The project "Development of a soil carbon map based on NAFORMA and non-NAFORMA datasets for the United Republic of Tanzania" aimed to map the organic carbon content of the Tanzanian topsoil in support of the UN-REDD programme in Tanzania and the National Forest Resources Management and Assessment (NAFORMA). The project was Norwegian funded and technical support was provided by the FAO. In addition to the development of soil maps, the project had a significant capacity building component. ISRIC trained seven Tanzanian soil and environmental scientists in the theory and use of geostatistics and digital soil mapping during workshops in Wageningen and Tanzania. The project was carried in a collaborative effort with the Tanzania Forest Services Agency (Ministry of Natural Resources and Tourism), Sokoine University of Agriculture, ARI Mlingano (Ministry of Agriculture and Food Security and Cooperatives), Department of Forest and Non-Renewable Natural Resources (Ministry of Agriculture and Natural Resources Zanzibar) and African Soil Information Service (AfSIS).

 

The project kick-off meeting took place on 21 August 2013 in Arusha, Tanzania, hosted by AfSIS. A three-day training workshop for three Tanzanian scientists was organized at the ISRIC facilities in Wageningen, The Netherlands from 9-11 September 2013. A two-day training session, in which seven Tanzanian scientists participated, was held from 11-12 November at the facilites of the Tanzania Forest Services Agency in Dar-Es-Salaam, Tanzania. This training was followed by a one-day meeting in Dar-Es-Salaam, where the maps and mapping methodology were presented to a group of Tanzanian scientists and stakeholders.
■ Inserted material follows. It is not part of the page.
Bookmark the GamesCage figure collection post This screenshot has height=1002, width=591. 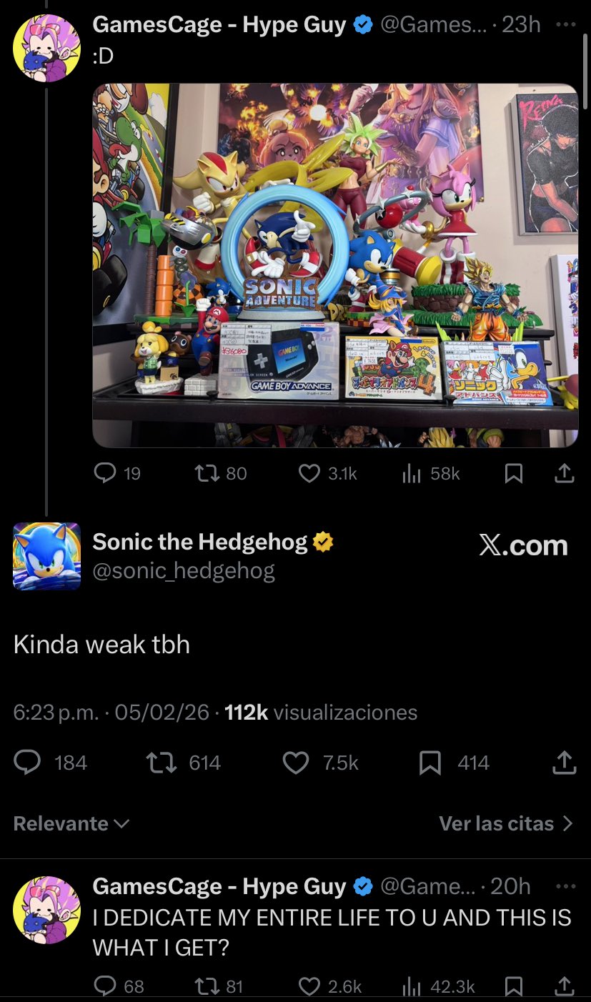pos(513,473)
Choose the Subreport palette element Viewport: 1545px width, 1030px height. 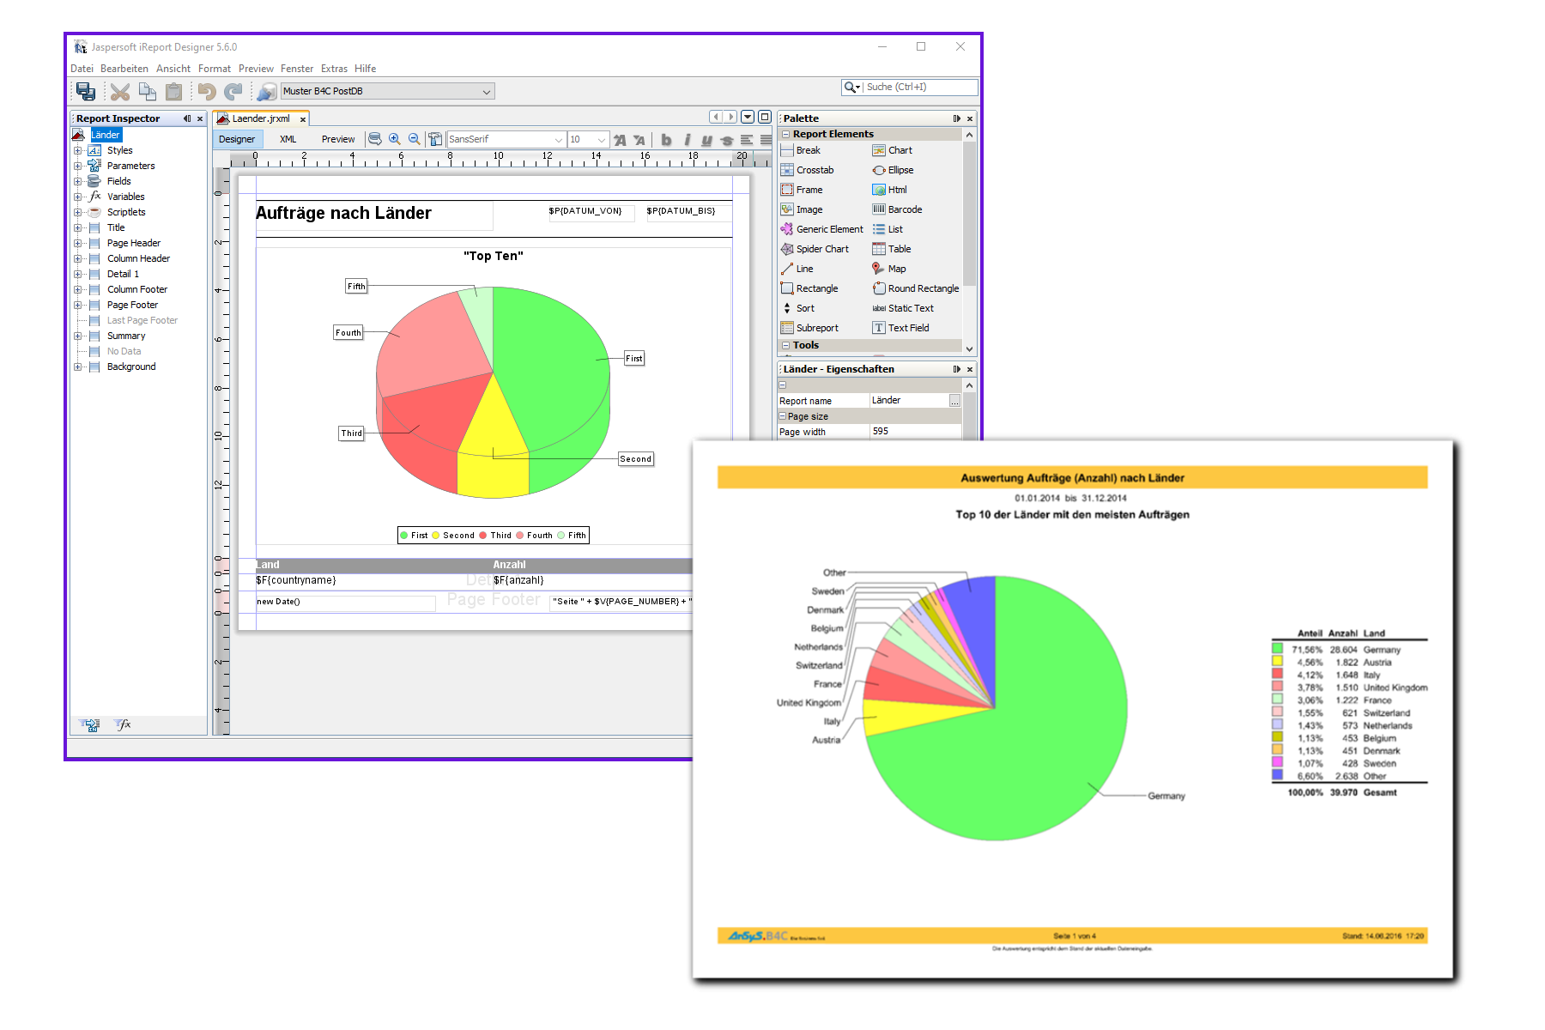click(816, 328)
Target depths for mapping were 0-10 cm, 10-20 cm, 20-30 cm, and 0-30 cm. The soil point dataset, with over 3,200 observations of soil organic carbon content, used was the most comprehensive dataset collected in Tanzania so far. In addition, a total of 37 environmental data layers were used as covariates. The soil organic carbon content was predicted with regression-kriging at 250 m spatial resolution.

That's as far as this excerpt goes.